Session Type(s): Training
Training Tag(s): Communications
Starts: Thursday, Jul. 13 2:30 PM (Central)
Ends: Thursday, Jul. 13 3:30 PM (Central)
Room: Williford B
Generation after generation, reactionaries have declared the death of comedy and pegged progressive activism as the culprit (albeit disguised as “political correctness”). As progressive speechwriters, published humorists and veterans of the political comedy world, Chandler Dean and Sarah Gruen have it on good authority: comedy is alive and well. If anything, as activists and leaders seek to cut through the noise and move people to action, it’s crucial to understand why humor matters, and how to use it. In this training, we’ll break down the basic principles of humor writing, and discuss go-to tips for penning jokes that resonate. We’ll tie it together with a joke-writing exercise that recreates the free-wheeling fun of a writer’s room.

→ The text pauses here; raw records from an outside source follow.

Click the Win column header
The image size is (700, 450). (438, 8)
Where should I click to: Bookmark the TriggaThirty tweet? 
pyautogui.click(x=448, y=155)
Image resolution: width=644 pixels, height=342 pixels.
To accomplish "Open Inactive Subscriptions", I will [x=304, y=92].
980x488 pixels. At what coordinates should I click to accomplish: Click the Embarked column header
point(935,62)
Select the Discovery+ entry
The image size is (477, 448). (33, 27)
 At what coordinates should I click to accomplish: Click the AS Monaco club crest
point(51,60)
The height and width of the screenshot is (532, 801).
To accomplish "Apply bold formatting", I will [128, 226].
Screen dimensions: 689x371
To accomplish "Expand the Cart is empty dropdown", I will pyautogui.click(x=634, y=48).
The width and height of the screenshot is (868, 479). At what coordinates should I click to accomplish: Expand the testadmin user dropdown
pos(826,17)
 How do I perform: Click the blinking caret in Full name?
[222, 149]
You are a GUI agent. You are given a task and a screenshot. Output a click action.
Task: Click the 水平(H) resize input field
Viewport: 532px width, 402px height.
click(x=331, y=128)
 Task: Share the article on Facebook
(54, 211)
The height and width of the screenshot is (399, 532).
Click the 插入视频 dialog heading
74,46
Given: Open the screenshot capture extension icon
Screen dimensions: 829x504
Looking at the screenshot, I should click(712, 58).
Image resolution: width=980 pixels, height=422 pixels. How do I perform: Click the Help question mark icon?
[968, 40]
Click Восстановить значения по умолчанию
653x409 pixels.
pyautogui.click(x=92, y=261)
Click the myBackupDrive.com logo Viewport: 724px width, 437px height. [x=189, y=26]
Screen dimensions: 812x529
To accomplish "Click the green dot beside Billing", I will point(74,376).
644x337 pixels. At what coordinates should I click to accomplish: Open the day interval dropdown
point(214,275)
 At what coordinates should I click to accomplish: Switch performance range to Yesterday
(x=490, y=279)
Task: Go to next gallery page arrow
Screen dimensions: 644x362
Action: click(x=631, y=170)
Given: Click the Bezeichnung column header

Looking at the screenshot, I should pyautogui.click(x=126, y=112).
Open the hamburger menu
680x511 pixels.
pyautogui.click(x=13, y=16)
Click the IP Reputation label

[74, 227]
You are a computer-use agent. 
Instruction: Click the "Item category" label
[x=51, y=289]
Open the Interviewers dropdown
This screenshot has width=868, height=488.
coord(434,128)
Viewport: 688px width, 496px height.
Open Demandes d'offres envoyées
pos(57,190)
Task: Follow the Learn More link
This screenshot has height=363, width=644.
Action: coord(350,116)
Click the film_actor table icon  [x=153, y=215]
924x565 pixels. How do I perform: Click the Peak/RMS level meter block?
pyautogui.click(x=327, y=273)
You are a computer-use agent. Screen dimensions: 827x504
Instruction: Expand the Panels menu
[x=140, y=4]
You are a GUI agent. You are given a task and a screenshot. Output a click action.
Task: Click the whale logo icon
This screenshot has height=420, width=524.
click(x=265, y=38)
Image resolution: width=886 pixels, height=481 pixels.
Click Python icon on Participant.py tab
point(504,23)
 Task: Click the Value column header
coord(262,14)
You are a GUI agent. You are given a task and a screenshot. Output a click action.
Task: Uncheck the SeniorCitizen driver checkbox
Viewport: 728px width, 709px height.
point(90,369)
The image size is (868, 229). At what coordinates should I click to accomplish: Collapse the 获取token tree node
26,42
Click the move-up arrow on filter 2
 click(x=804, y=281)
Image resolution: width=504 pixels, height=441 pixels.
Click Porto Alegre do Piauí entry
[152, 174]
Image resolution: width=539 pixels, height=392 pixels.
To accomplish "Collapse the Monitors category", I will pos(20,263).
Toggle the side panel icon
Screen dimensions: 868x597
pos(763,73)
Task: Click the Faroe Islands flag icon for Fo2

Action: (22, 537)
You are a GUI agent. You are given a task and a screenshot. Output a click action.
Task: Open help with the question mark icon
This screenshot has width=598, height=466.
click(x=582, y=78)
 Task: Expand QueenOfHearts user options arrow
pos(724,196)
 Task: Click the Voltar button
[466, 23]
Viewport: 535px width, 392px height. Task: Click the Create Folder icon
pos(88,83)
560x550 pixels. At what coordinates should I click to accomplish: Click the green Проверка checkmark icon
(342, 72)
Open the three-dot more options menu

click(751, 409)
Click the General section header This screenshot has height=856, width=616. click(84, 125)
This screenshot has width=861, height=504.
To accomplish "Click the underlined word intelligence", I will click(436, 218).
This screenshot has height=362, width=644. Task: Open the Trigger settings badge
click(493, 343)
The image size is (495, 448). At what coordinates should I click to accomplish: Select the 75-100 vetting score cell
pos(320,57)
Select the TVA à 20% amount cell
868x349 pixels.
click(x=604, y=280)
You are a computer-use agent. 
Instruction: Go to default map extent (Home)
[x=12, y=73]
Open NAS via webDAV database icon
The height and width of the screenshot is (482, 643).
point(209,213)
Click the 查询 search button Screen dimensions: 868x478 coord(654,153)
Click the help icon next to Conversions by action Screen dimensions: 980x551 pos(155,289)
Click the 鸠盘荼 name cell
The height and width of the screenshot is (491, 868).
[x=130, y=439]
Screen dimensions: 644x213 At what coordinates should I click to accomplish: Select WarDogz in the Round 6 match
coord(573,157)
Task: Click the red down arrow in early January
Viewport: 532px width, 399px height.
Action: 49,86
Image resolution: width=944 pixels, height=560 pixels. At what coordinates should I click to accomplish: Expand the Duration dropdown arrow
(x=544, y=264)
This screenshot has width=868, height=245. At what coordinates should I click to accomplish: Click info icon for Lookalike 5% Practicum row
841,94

Chandler Dean is a comedian and speechwriter who is a Senior Director at West Wing Writers and co-lead of the firm’s humor practice. At West Wing Writers, Chandler has written speeches, op-eds, jokes, satire, toasts, and roasts for celebrities, media personalities, and high-profile politicians. Under his own name, Chandler’s work has been featured in The New Yorker, The New York Times, The Washington Post, Vulture, McSweeney’s, Reductress, and Hard Drive—and he is currently a Monologue Writer for Crooked Media’s Lovett or Leave It. In 2022, he wrote two of the top ten most-read McSweeney’s articles of the year. And he hosts and produces two recurring comedy shows—SpeakEasy and Abolish Everything—at Caveat, one of the greatest basements in New York City.
Sarah Gruen is a writer—of speeches, jokes, and the occasional recipe—based in New York City. As a Senior Director at West Wing Writers, she leads the firm’s humor cabinet, penning jokes, toasts, and roasts for everyone from former presidents to future ones—as well as for The New Yorker, McSweeney’s, and Points in Case under her own name. She writes serious stuff too: her words, on topics ranging from diversity, inclusion, and equity, to ethical technology, to the future of higher education — have been read in The New York Times, The Washington Post, and the Wall Street Journal, and have been heard at college commencements, global conferences, and major political events.